Currently Musical.ly allows its users to upload short, Vine-like “video selfies” and lip sync to popular songs using the app’s library of licensed music. The purpose of Project F, as the company writes, is to make its video platform stickier than it currently is. “While we have acquired and retained 60 million [monthly active users],” it states, “there are certain characteristics of our brand, app, user profile, and historical context experience that have prevented Musical.ly from becoming an exciting daily destination.” Those numbers must look especially weak by comparison to its new parent TouTiao, whose 120 million daily readers spend enough time on the news-aggregator to make Facebook envious.

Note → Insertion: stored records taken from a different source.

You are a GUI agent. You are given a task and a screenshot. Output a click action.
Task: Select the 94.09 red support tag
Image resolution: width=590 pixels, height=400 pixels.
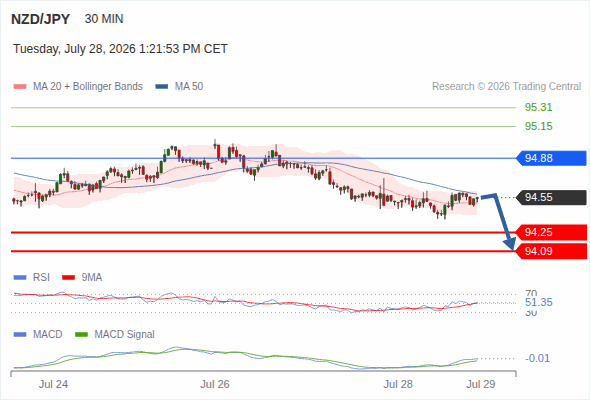coord(551,251)
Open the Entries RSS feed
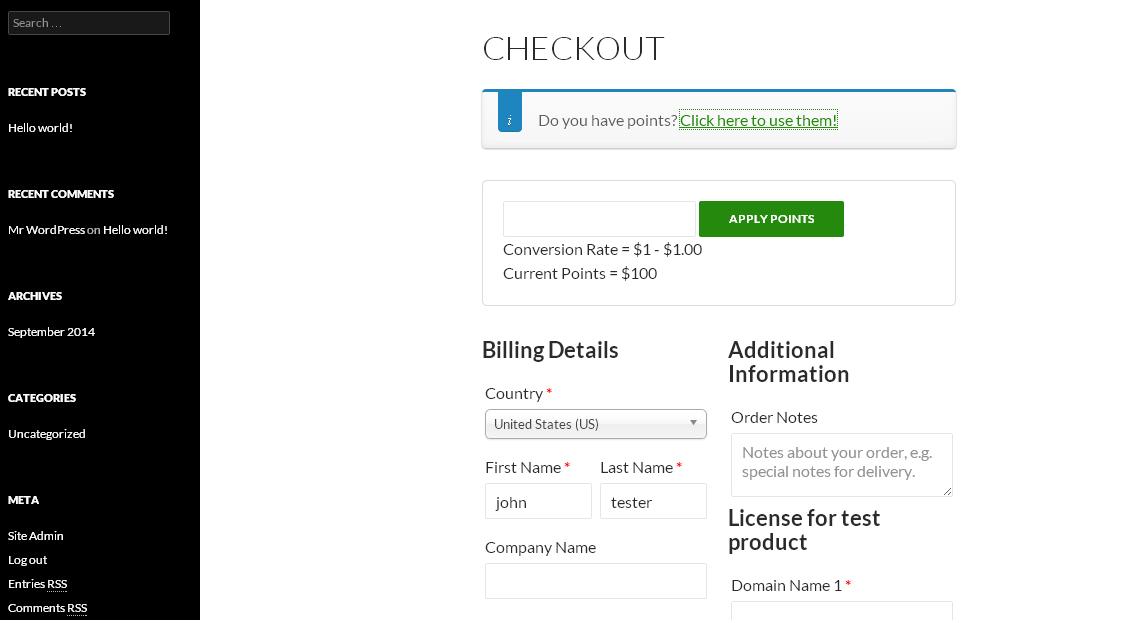Image resolution: width=1142 pixels, height=623 pixels. pyautogui.click(x=38, y=584)
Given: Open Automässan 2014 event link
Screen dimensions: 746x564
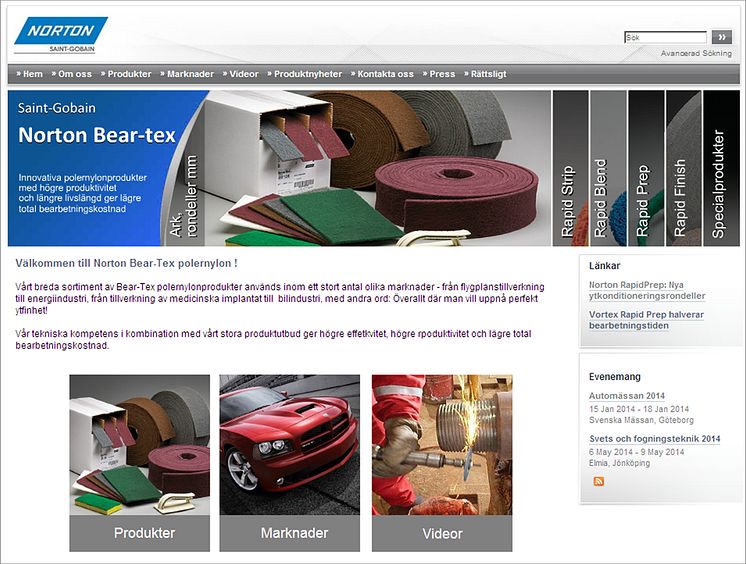Looking at the screenshot, I should pyautogui.click(x=627, y=396).
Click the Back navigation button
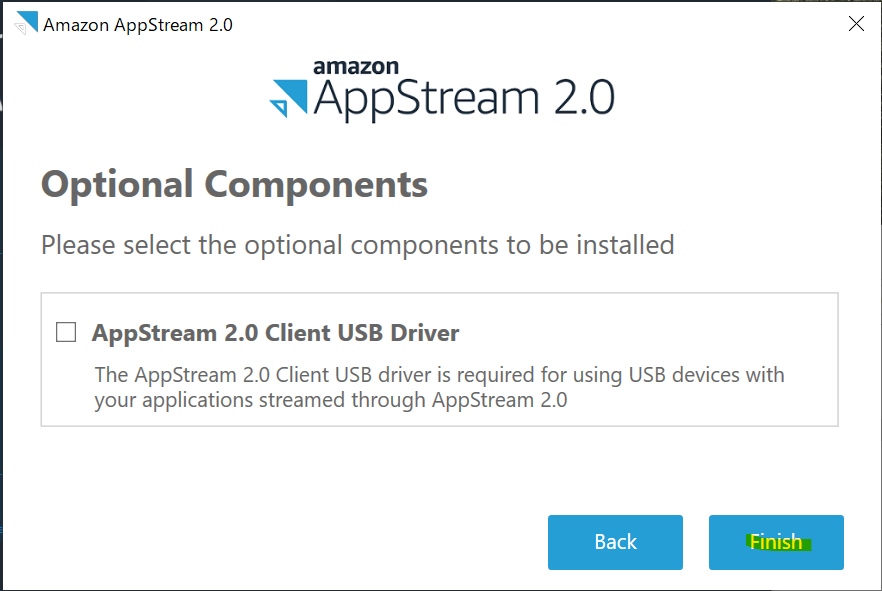Image resolution: width=882 pixels, height=591 pixels. 615,542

Live, interactive video content – if HQ’s audience, which regularly peaks at over over million for a single game, is any indication – might cure what ails Musical.ly. As internally described, Project F would replicate almost all the core features of HQ Trivia wholesale: A twice per day vertical video, semi-improvisational script delivered by a personable host, and the ability to win money or prizes. While Musical.ly would be far from the first company cashing in on HQ’s success – copycat The Q comes to mind – it would be the first attempting to foist the format onto an existing, sizable audience.

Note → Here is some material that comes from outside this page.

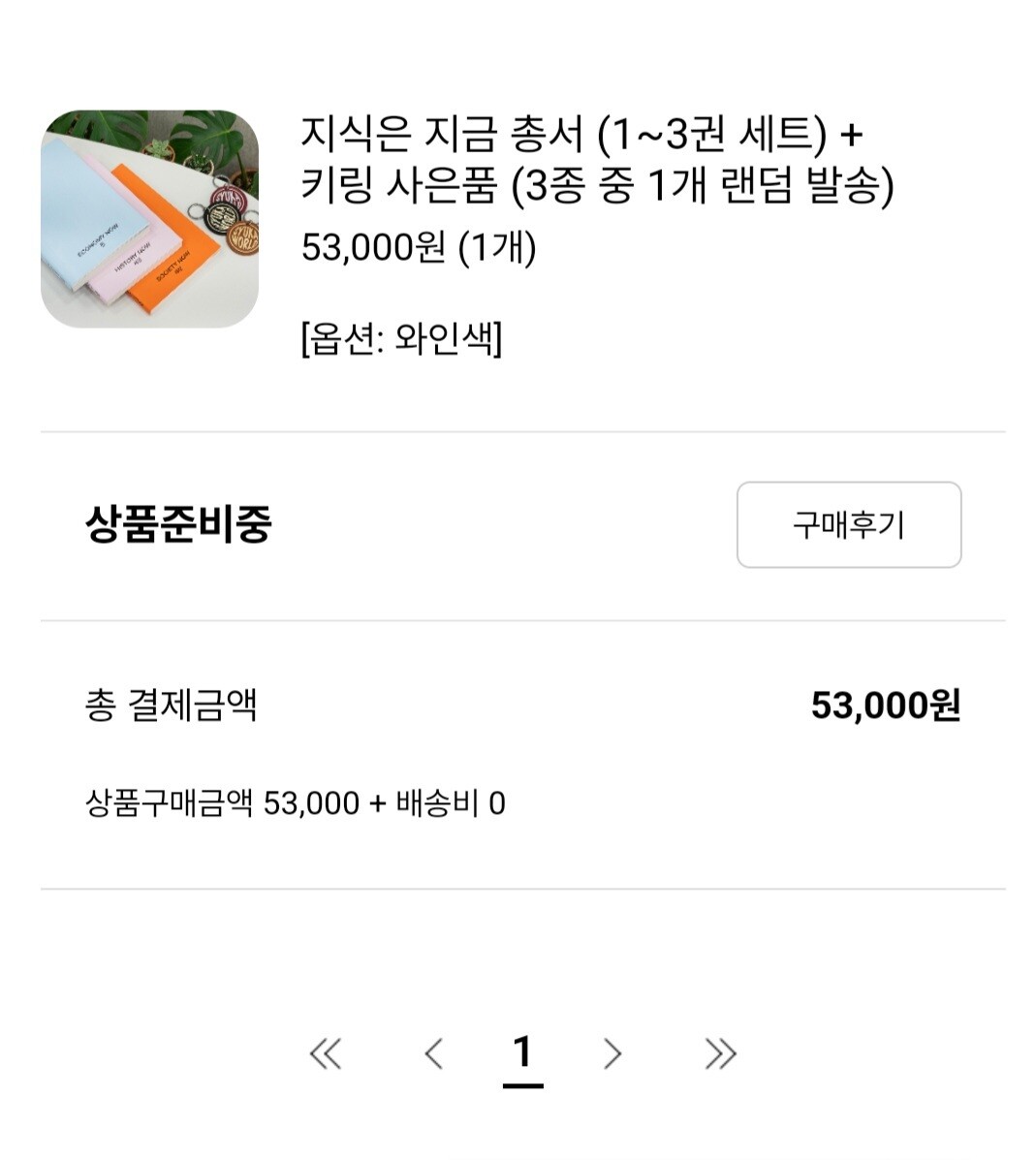
Task: Click the light blue book in thumbnail
Action: pyautogui.click(x=87, y=214)
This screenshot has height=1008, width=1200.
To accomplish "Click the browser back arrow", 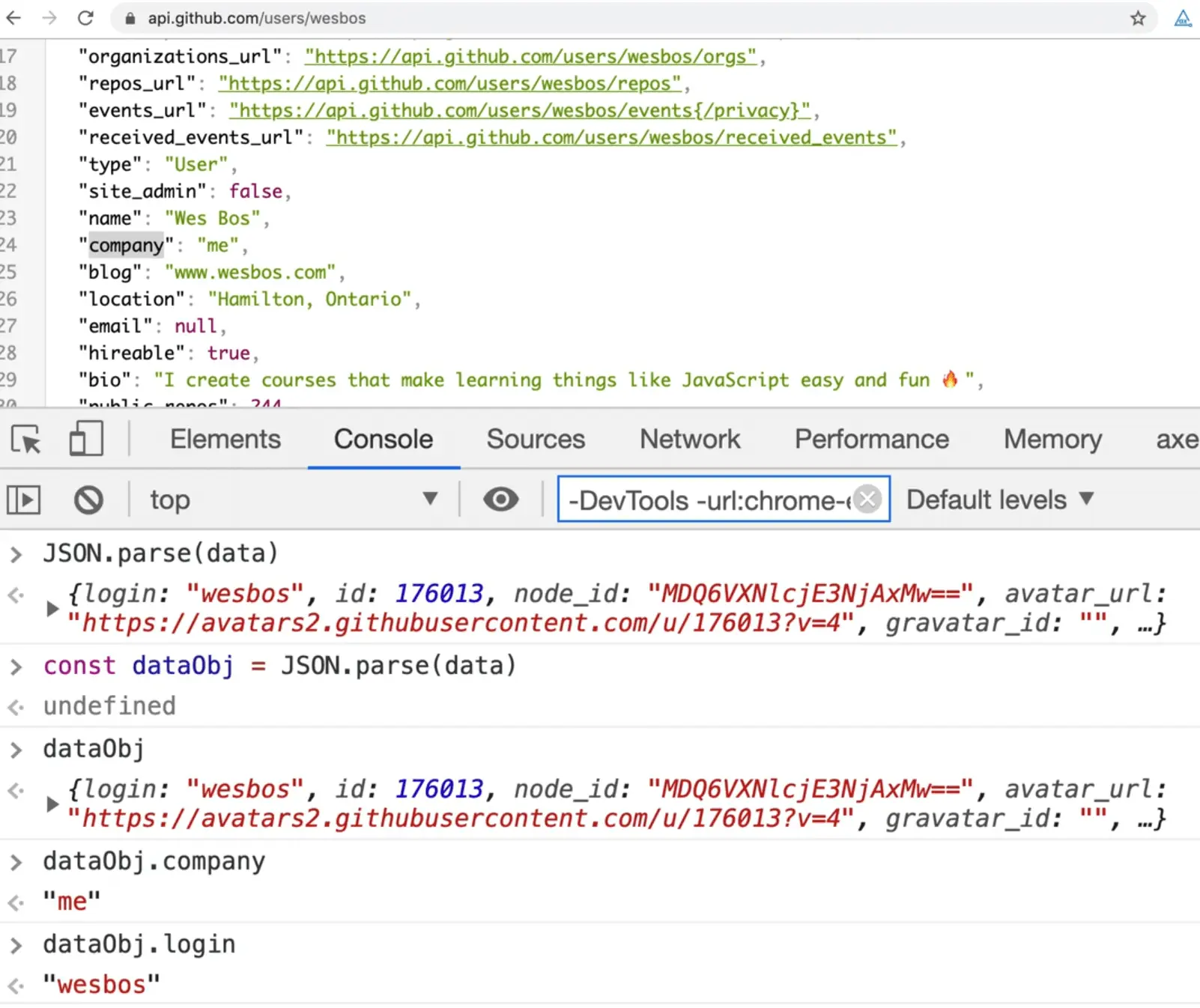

Amid the Project F roadmap are a few concepts to potentially innovate on top of the HQ formula. Batted around in the document are ideas like team-based play and a more forgiving difficulty level. “Unlike competitive versions of this experience, even players who do not reach the end of the game could still win prize money,” the plan proposes.

Musical.ly has reportedly struggled with advertising on its platform, due to unusually high rates and perhaps a core audience which is too young to have disposable income. While little is known about HQ Trivia’s revenue model, or if it generates revenue at all, Project F might also be an indirect play to capture a slightly older demographic that could begin to position Musical.ly towards users with spending power.

This planning document only describes the broad strokes of Project F. It’s unclear if the game show will first be launched outside the US, if it will be directly tied to Musical.ly or launch as its own app, if its name has been finalised yet, how many hosts will be attached to the show, or even if Project F will ultimately be released to the public. We reached out to Musical.ly for clarification but had not received a reply at time of writing.

The most recent schedule reviewed by Gizmodo estimated Project F will launch on February 2.